Immuno-oncology research at Novartis

Activating the immune system to help treat cancer.

Tumors are masters of defense and deception, evading our immune system with molecular tricks. But new immunotherapies are outsmarting tumors and achieving dramatic early successes in patients.

Our immuno-oncology researchers are developing a deep and diverse portfolio of potential immune treatments.

T-cells, the soldiers of the immune system (shown in green), launching an attack on cancer cells (shown in red).
Certain cells in the immune system can be taught to attack unwanted invaders, including cancer cells. Here the CAR-T cells (green) have recognized a cancer cell (red) and launched an attack. Credit Ned Kirkpatrick, Farid Sari-Sarraf, Boris Engels, and Carla Guimaraes.

Led by Glenn Dranoff, the team investigates three key steps in the immune response to cancer:

  • Education of immune cells
  • Activation of immune cells
  • Dissemination of immune cells

These steps collectively have the potential to destroy tumors. We are seeking ways to improve immune cell activity at each step, and to combine these therapies with other treatments to offer the best outcome for each patient.

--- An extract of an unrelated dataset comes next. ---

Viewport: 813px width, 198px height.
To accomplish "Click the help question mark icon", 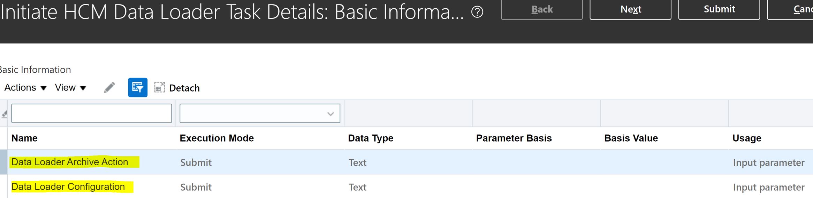I will [x=477, y=12].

One of our efforts is studying and developing chimeric antigen receptor T (CAR-T) cell therapy, which trains a patient’s own T cells to seek and destroy specific cancer cells. A second approach is to target the key control points in the immune response that limit the body’s ability to mount an effective anti-cancer attack. A third strategy aims to make the tumor cells appear more foreign to the immune system, which enables better recognition and killing of tumor cells. 

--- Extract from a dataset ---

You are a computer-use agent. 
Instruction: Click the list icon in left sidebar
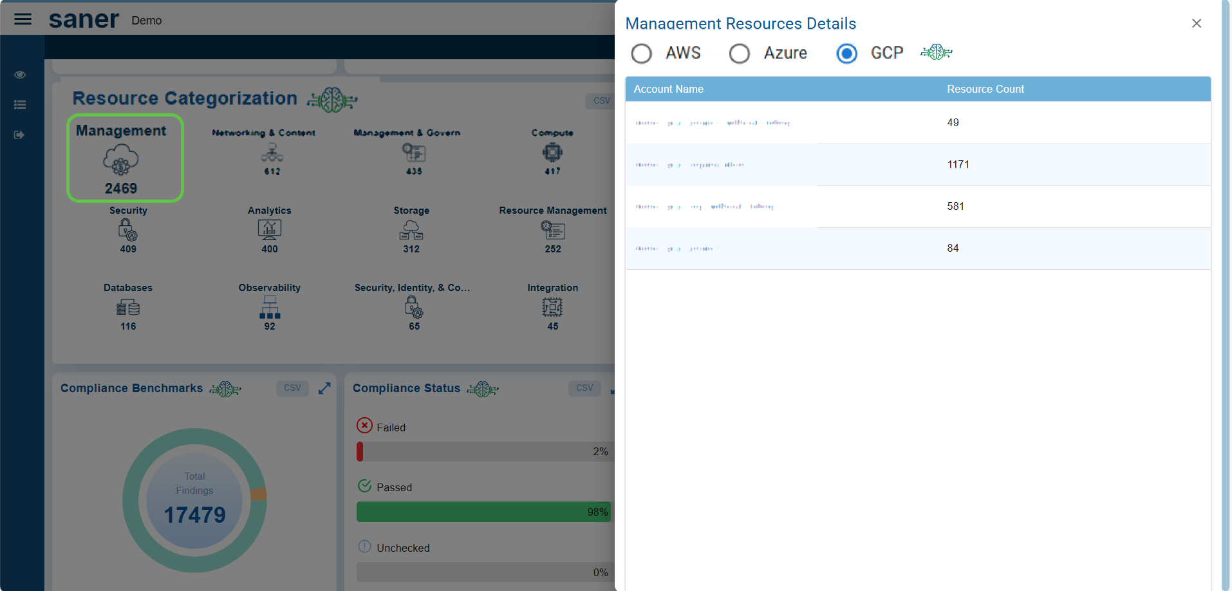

We are also investigating the ways that chronic inflammation influences tumor growth. Inflammation may give tumors a safe space to grow by blocking T cells from entry. Reducing inflammation could help strip away this shield.

In recent years, we have seen an explosion of positive clinical evidence for these newer types of cancer immunotherapies. Clinical trials are also uncovering the potential benefits of combining immunotherapies with other immune treatments and targeted small molecules, to hit multiple trigger points in the immune system.

“Our goal will be to take most human tumors, which don’t have evidence of an immune response, and convert them to have a response so that they become highly sensitive to treatment,” says Dranoff. “One of the exciting aspects of this work is that rather than developing treatments for very small subsets of patients, we’re now contemplating treatments that are broadly active for patients.”